[Task to complete]: Everything in the listing below except the pictures should be reproduced exactly.

==================================================

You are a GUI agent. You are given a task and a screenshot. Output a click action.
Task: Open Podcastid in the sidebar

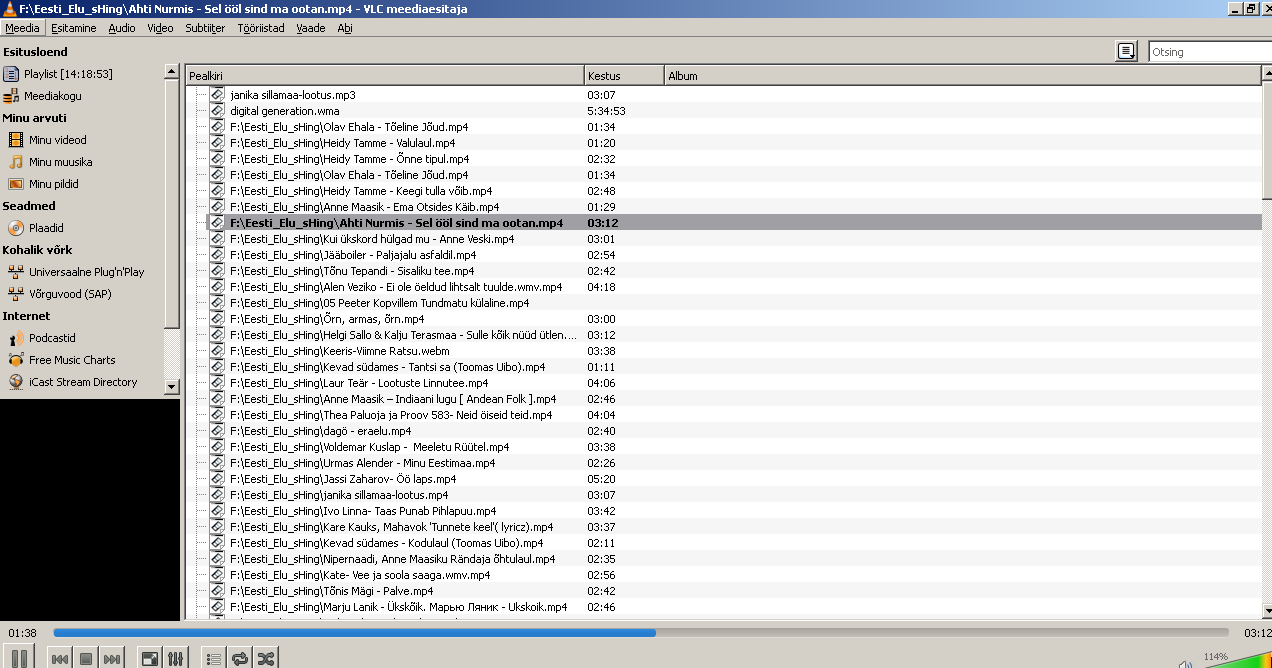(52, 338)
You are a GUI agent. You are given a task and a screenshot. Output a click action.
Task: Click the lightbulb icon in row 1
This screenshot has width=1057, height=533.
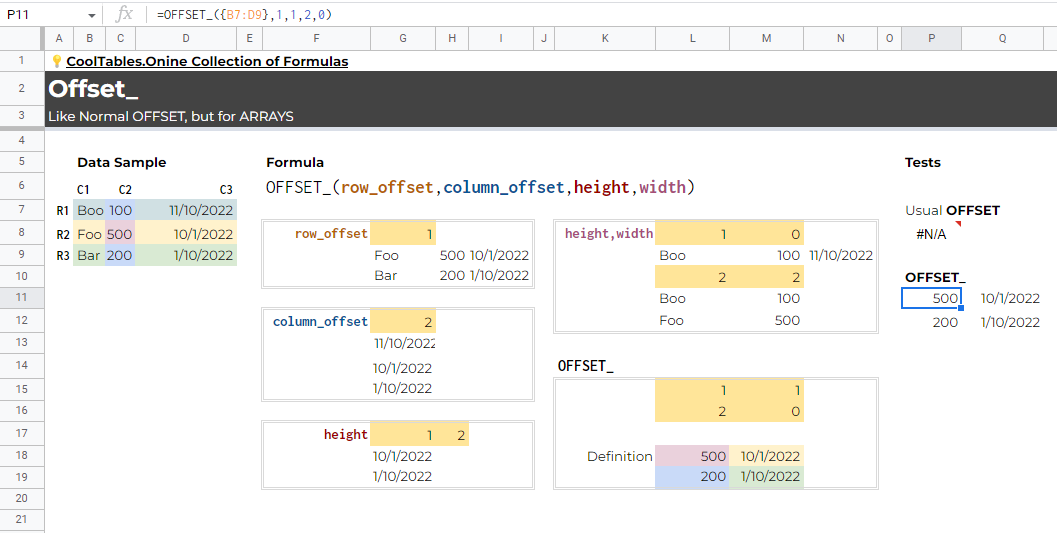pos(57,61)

==================================================

[Expected output]:
You are a GUI agent. You are given a task and a screenshot. Output a click action.
Task: Open Podcastid in the sidebar

(52, 338)
You are a GUI agent. You are given a task and a screenshot. Output a click action.
Task: Click the lightbulb icon in row 1
This screenshot has width=1057, height=533.
pos(57,61)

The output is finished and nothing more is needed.